Martin Rochard Actualités

Le Ferrari Luce continue de faire couler beaucoup d'encre depuis sa présentation. Premier supercar 100% électrique de la marque au cheval cabré, ce modèle révolutionnaire divise autant qu'il fascine. Et visiblement, même les plus hauts dirigeants de l'industrie automobile n'échappent pas au débat.

Stella Li brise le silence diplomatique

Interrogée lors d'un événement international, Stella Li, vice-présidente exécutive de BYD et numéro deux du géant chinois, a surpris son auditoire par sa franchise inhabituelle. Loin des réponses convenues et du langage corporate, la dirigeante n'a pas mâché ses mots concernant le controversé Ferrari Luce.

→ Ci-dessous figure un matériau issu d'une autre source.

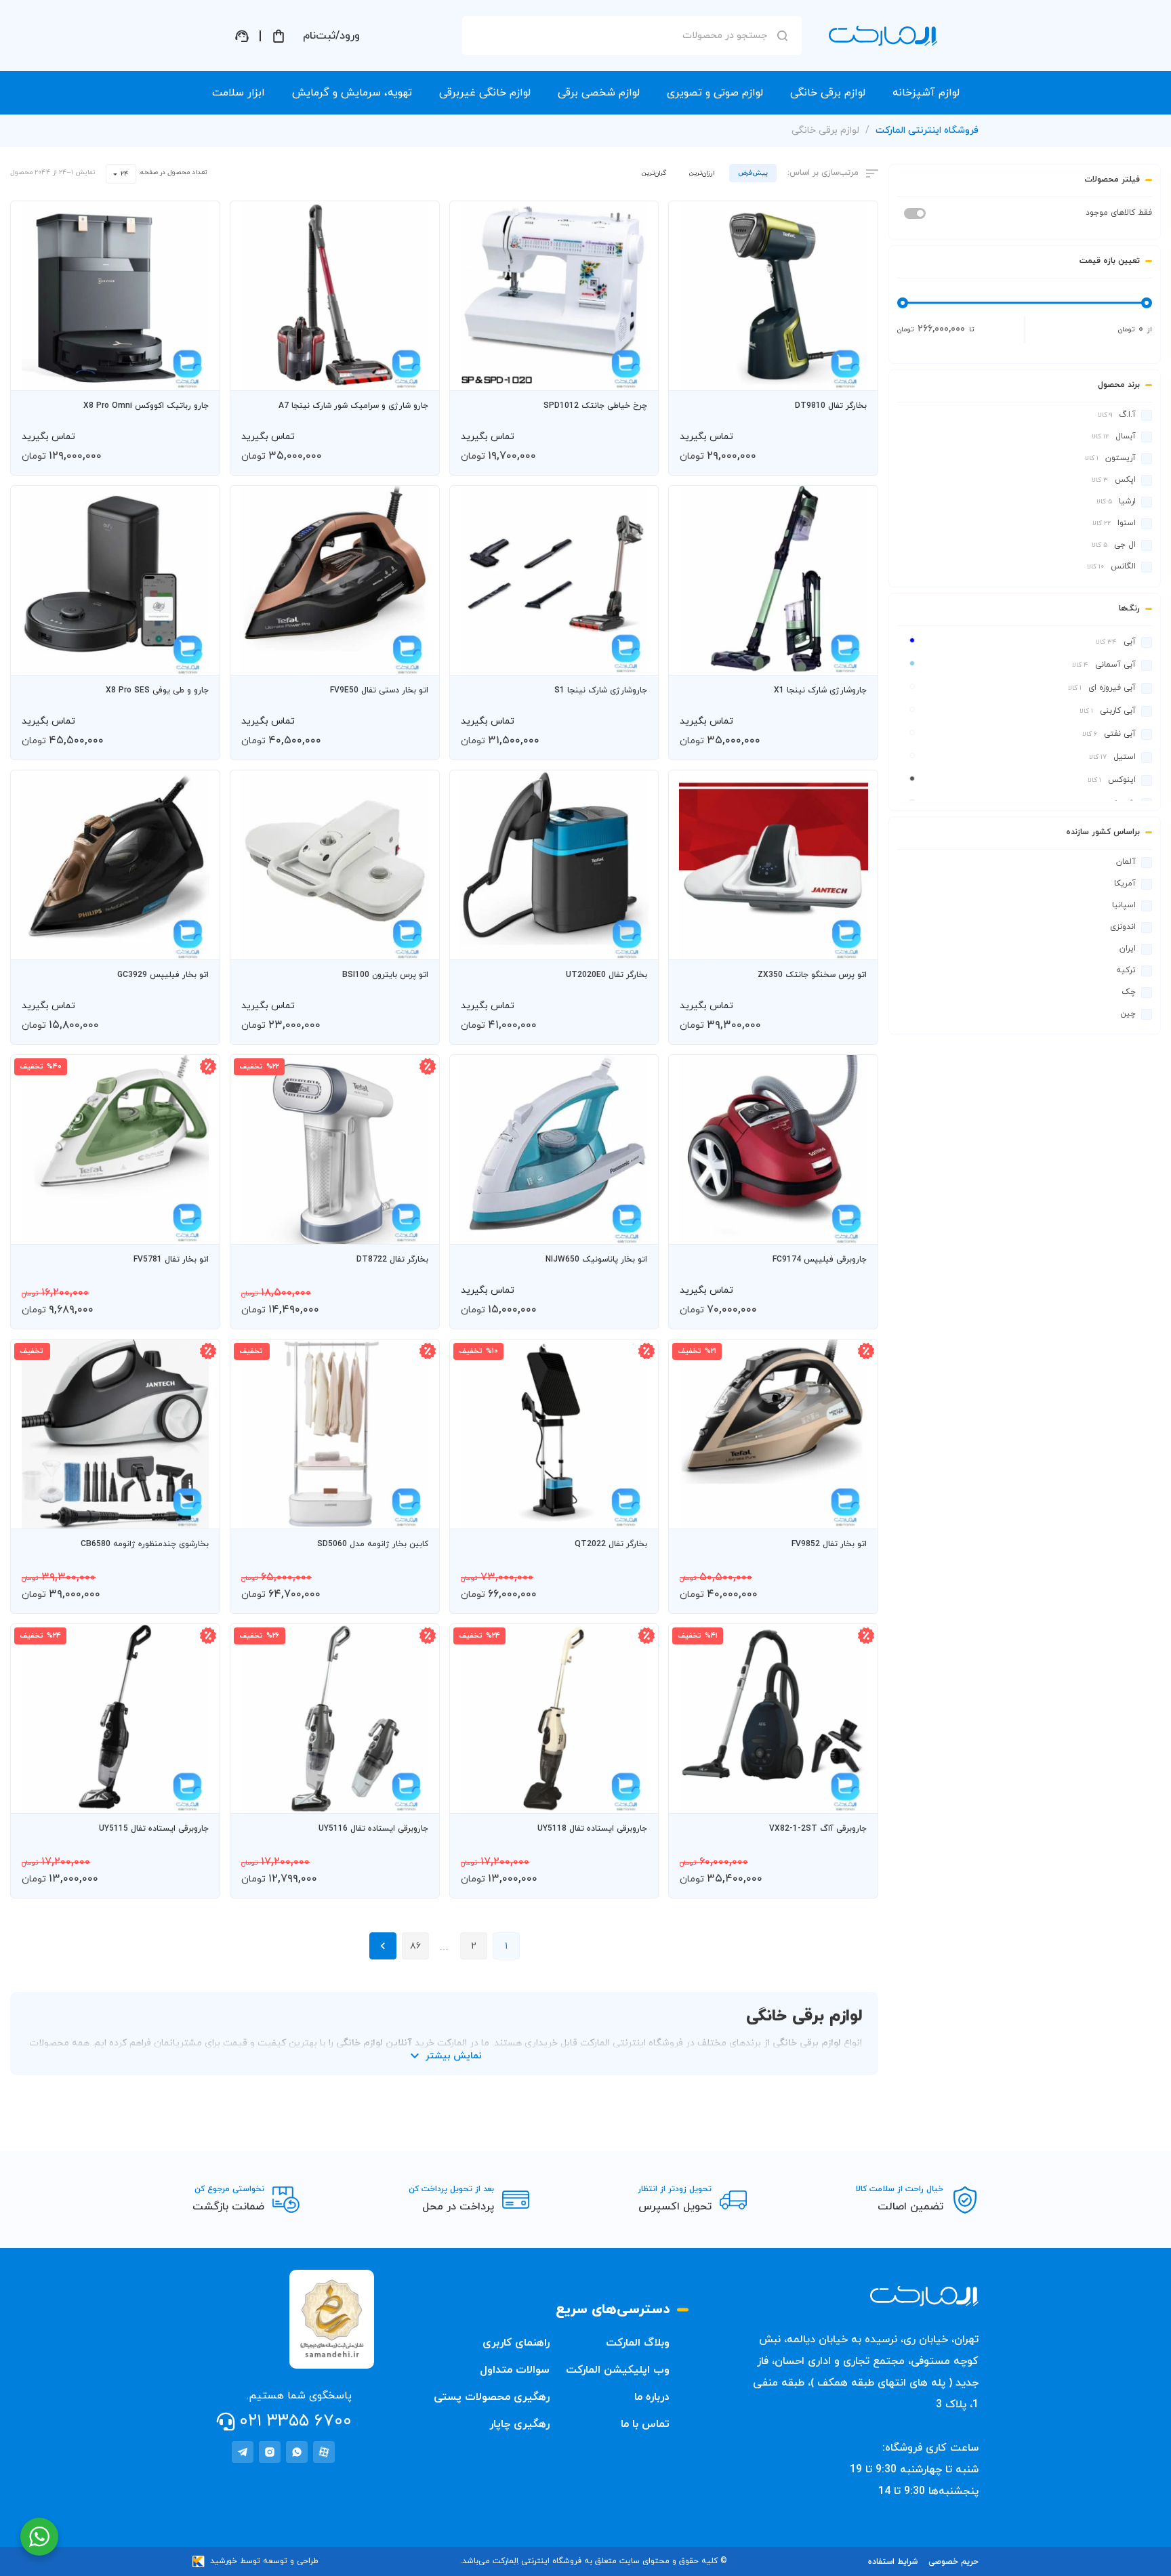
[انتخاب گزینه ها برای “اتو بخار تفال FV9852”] (854, 1512)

"Je crois que je suis d'accord avec beaucoup de commentaires sur Internet", a-t-elle déclaré avec un sourire en coin, laissant peu de doute sur son appréciation personnelle du design audacieux signé par le studio LoveFrom de Jony Ive et Marc Newson.

Un design qui casse les codes... peut-être trop ?

La carrosserie liftback cinq places du Luce représente une rupture radicale avec l'ADN esthétique qui a fait la légende de Ferrari depuis plus de 70 ans. Cette approche révolutionnaire ne fait manifestement pas l'unanimité, y compris chez les professionnels du secteur.

Les critiques en ligne pointent notamment :

  • Une silhouette trop éloignée de l'héritage Ferrari
  • Des proportions inhabituelles pour un supercar de Maranello
  • Un format cinq places questionnant l'ADN sportif de la marque

Une opportunité inattendue pour BYD

Au-delà de cette critique à peine voilée, Stella Li a surtout souligné un phénomène beaucoup plus significatif pour son entreprise. La dirigeante se réjouit des nombreuses comparaisons spontanées établies par les internautes entre le Ferrari Luce et le Yangwang U9, l'hypercar électrique haut de gamme de BYD.

"C'est fascinant et très amusant d'observer comment les utilisateurs comparent directement nos deux modèles", a-t-elle confié. Pour la numéro deux de BYD, cette mise en parallèle dépasse largement la simple rivalité commerciale.

Un changement de paradigme historique

Le fait qu'un supercar chinois soit naturellement placé au même niveau de discussion qu'une Ferrari marque un tournant majeur dans l'industrie automobile mondiale. Cette évolution témoigne de la montée en puissance fulgurante des constructeurs asiatiques sur le segment premium et sportif, traditionnellement dominé par les marques européennes.

Pour le marché français et européen, cette redistribution des cartes s'accompagne de questions importantes concernant la disponibilité et le positionnement tarifaire de ces nouveaux venus face aux références établies.

L'ambition affichée de BYD

Stella Li a conclu son intervention en réaffirmant l'objectif stratégique de BYD : développer et perfectionner toutes les technologies nécessaires pour concevoir "la voiture la plus rapide de la planète" de manière durable.

Cette déclaration d'intention positionne clairement le constructeur chinois comme un concurrent sérieux, non seulement sur le marché des véhicules électriques grand public, mais également sur le créneau ultra-prestigieux des supercars électriques haute performance.

Une chose est certaine : la polémique autour du Ferrari Luce aura au moins eu le mérite de placer les projecteurs sur une concurrence désormais mondiale, où les nouveaux acteurs asiatiques bousculent sans complexe les hiérarchies établies depuis des décennies.